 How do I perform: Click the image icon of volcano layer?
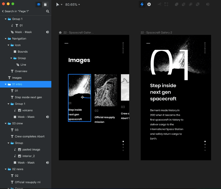(x=19, y=110)
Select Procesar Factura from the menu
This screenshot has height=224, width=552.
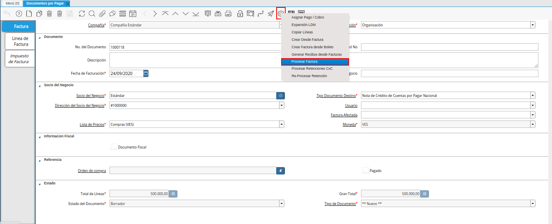315,61
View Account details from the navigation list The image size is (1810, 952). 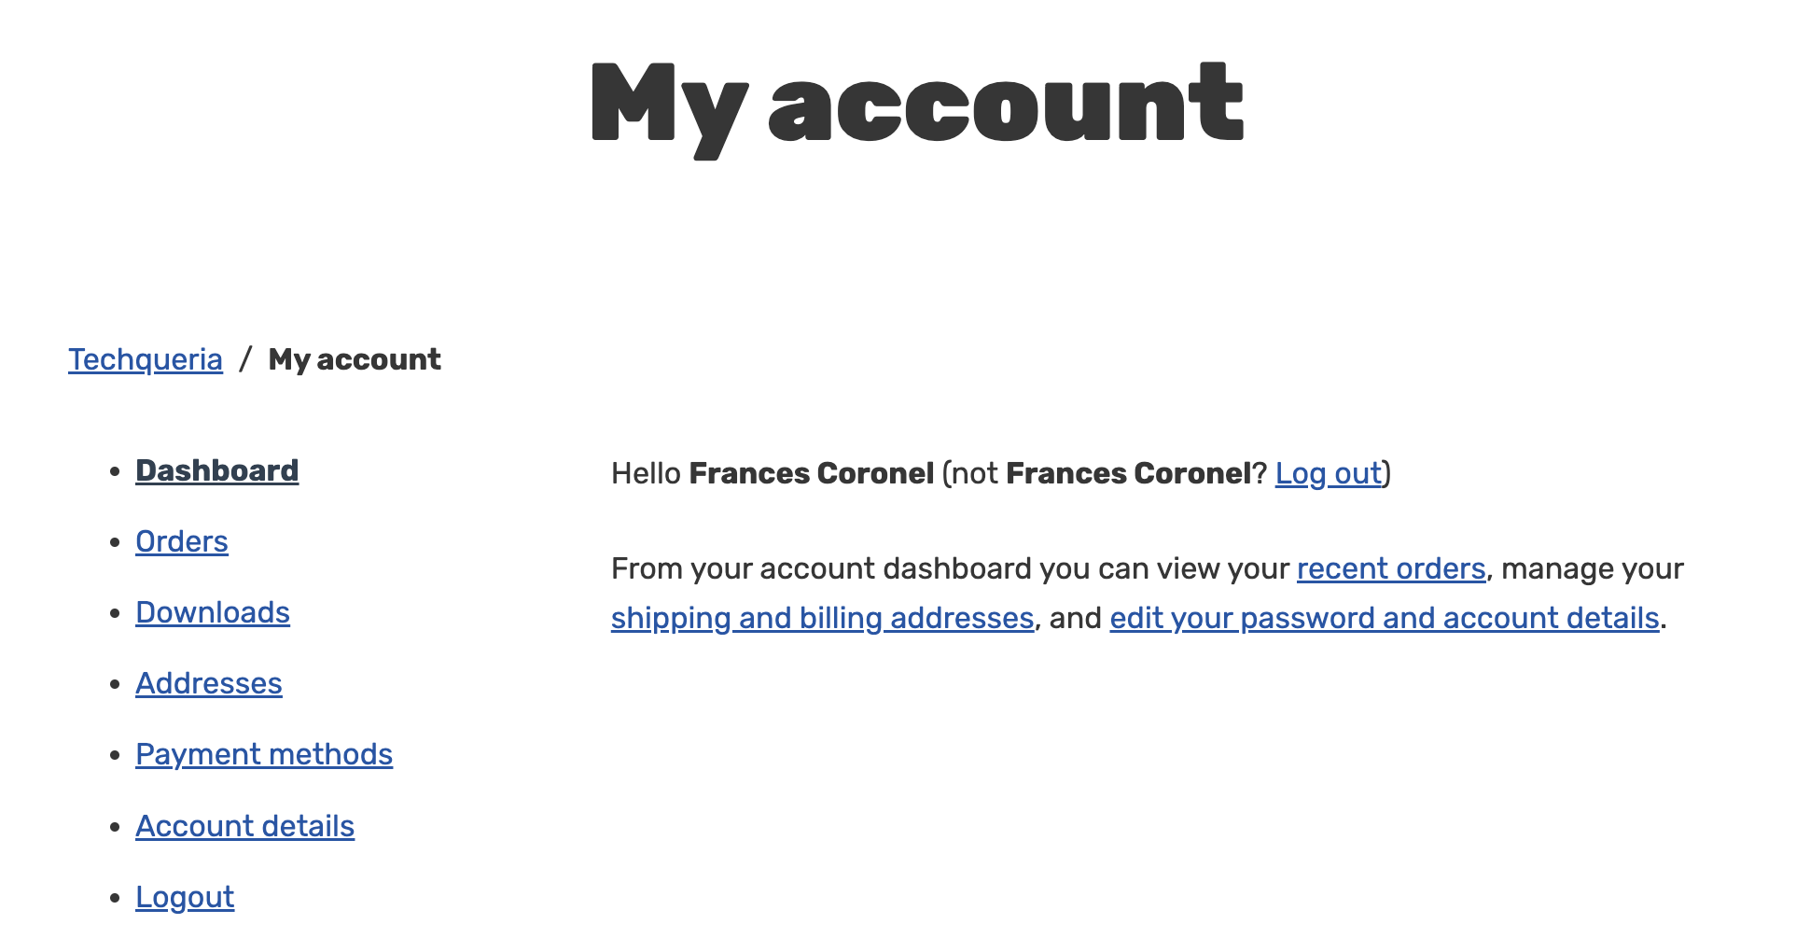[x=244, y=826]
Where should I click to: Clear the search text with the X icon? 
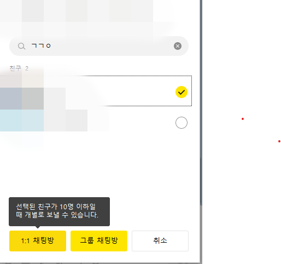[x=178, y=46]
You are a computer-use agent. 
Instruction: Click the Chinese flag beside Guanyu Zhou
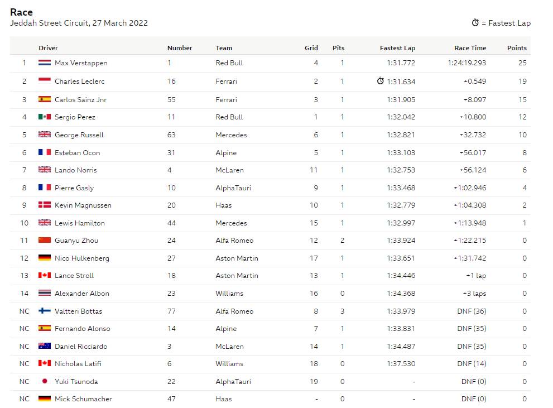(x=45, y=240)
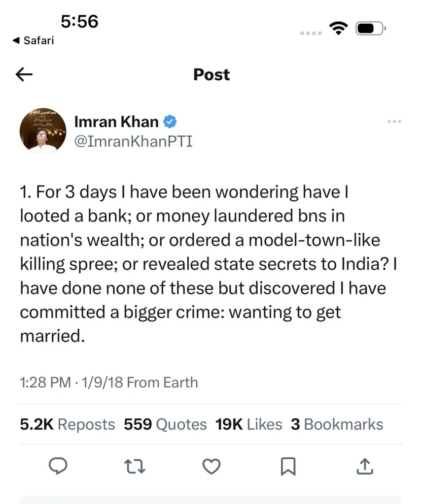Click the Post title header
Screen dimensions: 423x504
click(x=211, y=74)
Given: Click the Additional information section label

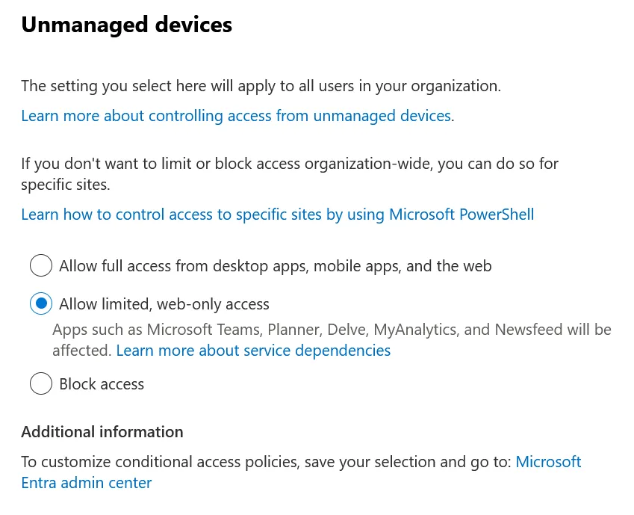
※ ※ ※
WORK INSTRUCTIONS
Starting with the line containing "Where should I" and ending with the last line of the records above, write out each line exactly; no pictures.

REPLY TO THE EXERCISE
Where should I click to: Clear the search text with the X icon? 
[x=178, y=46]
You are a computer-use agent. 
Instruction: Click the Chinese flag beside Guanyu Zhou
(x=45, y=240)
Click the Post title header
Screen dimensions: 423x504
click(x=211, y=74)
Given: Click the Additional information section label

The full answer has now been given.